Exercises
[1] For each statement, say yes or no according to the passage on the new fungi, and quote the deciding words: (a) Lumpy and Dopey fit within an existing genus. (b) Carr says making official scientific names for these fungi would be a much harder process. (c) Carr is proclaiming a new genus.
[2] Copy out the stretch of the passage on the new fungi from "Goopy and Slimy were" through "not the same.", word for word.

Making official scientific names for these new fungi would be a much harder process, according to Carr.
Goopy and Slimy were originally categorized as separate species but fell below the threshold of matching enough to be considered the same species. While they are closely related, they are not the same.
“We named them Goopy and Slimy in Latin. They are actually the same species, it turns out. They look really different under the microscope, but their DNA is the same,” Carr said.
Lumpy and Dopey do not fit within any existing genera at the moment, so that prohibited Carr and her team from being able to tell what order they are in. Currently, Carr is declaring they are between two genera and proclaiming a new one.
“It’s like if you [had] a human and a monkey and you didn’t know where the apes fit,” Carr said. “Yeah, they look kind of like humans, but they also kind of look like monkeys. They fit somewhere in between, so you have to create a new group for them.”
“There’s a whole process of naming new species, and then there’s slightly not much more relief to naming a new genus,” Carr said.

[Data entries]
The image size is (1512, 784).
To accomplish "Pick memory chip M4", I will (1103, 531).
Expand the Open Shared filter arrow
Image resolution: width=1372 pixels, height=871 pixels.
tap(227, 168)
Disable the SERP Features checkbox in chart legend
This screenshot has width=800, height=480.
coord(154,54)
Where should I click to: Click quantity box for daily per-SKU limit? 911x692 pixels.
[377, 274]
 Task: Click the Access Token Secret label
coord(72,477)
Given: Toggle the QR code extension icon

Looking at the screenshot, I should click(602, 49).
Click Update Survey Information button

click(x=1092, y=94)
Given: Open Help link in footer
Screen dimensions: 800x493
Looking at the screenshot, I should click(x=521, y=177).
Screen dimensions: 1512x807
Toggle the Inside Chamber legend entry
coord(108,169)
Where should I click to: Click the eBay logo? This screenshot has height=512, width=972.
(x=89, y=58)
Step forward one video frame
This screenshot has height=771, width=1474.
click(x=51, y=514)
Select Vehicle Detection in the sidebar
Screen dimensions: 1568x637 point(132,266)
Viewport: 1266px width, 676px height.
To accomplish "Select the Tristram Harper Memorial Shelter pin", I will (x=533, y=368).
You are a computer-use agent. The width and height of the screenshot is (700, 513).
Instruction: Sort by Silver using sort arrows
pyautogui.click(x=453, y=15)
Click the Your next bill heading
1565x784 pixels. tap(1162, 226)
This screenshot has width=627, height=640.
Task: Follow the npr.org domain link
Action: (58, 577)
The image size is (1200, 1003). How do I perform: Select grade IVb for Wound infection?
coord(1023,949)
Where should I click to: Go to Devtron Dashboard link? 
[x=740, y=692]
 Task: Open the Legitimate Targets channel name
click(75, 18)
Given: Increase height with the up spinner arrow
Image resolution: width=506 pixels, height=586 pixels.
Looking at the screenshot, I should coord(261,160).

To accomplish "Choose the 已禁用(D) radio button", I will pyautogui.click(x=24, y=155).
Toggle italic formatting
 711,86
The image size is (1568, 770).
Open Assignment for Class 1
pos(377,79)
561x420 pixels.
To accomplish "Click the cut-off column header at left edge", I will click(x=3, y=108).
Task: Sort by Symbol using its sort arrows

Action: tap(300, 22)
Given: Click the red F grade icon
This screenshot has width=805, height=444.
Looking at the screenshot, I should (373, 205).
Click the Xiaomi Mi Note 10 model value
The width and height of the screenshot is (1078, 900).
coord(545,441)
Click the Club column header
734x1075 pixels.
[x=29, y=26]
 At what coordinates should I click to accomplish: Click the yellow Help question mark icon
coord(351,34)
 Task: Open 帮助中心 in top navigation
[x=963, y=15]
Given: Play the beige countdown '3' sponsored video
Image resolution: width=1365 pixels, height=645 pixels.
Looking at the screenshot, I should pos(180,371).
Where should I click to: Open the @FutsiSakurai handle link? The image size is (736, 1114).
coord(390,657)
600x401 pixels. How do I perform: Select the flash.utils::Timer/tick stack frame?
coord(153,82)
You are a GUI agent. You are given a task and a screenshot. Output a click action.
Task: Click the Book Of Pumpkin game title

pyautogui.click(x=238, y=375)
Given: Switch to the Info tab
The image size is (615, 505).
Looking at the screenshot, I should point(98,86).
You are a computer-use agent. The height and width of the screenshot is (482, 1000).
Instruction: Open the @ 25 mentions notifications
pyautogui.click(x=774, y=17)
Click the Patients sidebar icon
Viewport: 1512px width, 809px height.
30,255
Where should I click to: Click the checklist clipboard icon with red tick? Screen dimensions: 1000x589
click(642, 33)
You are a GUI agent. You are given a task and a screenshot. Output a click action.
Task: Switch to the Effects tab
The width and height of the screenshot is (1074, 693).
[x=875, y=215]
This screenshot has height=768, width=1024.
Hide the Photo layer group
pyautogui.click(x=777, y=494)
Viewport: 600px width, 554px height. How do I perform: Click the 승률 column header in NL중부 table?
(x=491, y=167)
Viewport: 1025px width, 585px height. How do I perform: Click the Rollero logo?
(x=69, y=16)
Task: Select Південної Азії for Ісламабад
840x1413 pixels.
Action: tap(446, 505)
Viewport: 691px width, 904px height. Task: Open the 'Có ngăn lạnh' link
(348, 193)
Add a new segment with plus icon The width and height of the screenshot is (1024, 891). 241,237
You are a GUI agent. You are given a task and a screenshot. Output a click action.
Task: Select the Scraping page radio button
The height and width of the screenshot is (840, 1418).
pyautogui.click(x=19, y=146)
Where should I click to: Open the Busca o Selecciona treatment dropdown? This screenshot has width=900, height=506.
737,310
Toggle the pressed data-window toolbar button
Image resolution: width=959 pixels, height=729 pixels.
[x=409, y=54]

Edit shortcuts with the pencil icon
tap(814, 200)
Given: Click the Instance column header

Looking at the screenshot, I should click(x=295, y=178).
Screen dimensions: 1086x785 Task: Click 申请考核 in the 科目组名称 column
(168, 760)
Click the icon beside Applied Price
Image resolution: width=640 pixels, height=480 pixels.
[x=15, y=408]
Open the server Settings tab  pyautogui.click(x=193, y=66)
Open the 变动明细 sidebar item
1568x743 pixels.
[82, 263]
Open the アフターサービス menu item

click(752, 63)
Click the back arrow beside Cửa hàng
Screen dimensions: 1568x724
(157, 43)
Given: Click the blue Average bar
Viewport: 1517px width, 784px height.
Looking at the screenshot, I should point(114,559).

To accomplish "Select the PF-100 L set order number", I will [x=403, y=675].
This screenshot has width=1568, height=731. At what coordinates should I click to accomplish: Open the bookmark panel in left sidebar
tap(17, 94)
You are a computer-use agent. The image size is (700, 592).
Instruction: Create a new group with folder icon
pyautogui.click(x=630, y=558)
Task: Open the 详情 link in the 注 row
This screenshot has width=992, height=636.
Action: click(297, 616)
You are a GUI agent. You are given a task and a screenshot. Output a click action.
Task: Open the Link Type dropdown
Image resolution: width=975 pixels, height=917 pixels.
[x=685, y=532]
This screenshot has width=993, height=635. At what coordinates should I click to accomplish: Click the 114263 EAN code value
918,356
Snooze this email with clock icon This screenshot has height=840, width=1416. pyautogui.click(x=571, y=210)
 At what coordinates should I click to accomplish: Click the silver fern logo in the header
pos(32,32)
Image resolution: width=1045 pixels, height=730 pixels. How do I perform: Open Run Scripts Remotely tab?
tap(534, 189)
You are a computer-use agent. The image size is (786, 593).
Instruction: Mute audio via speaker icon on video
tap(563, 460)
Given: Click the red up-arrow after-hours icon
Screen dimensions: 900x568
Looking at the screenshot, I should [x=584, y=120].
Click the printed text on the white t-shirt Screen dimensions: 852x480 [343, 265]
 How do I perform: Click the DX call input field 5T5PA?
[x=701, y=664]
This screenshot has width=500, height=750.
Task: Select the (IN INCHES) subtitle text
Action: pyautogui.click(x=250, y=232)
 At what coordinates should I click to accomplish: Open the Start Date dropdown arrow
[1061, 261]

Answers by task
[1]
(a) No: "Lumpy and Dopey do not fit within any existing genera at the moment"
(b) Yes: "Making official scientific names for these new fungi would be a much harder process, according to Carr."
(c) Yes: "Currently, Carr is declaring they are between two genera and proclaiming a new one."

[2]
Goopy and Slimy were originally categorized as separate species but fell below the threshold of matching enough to be considered the same species. While they are closely related, they are not the same.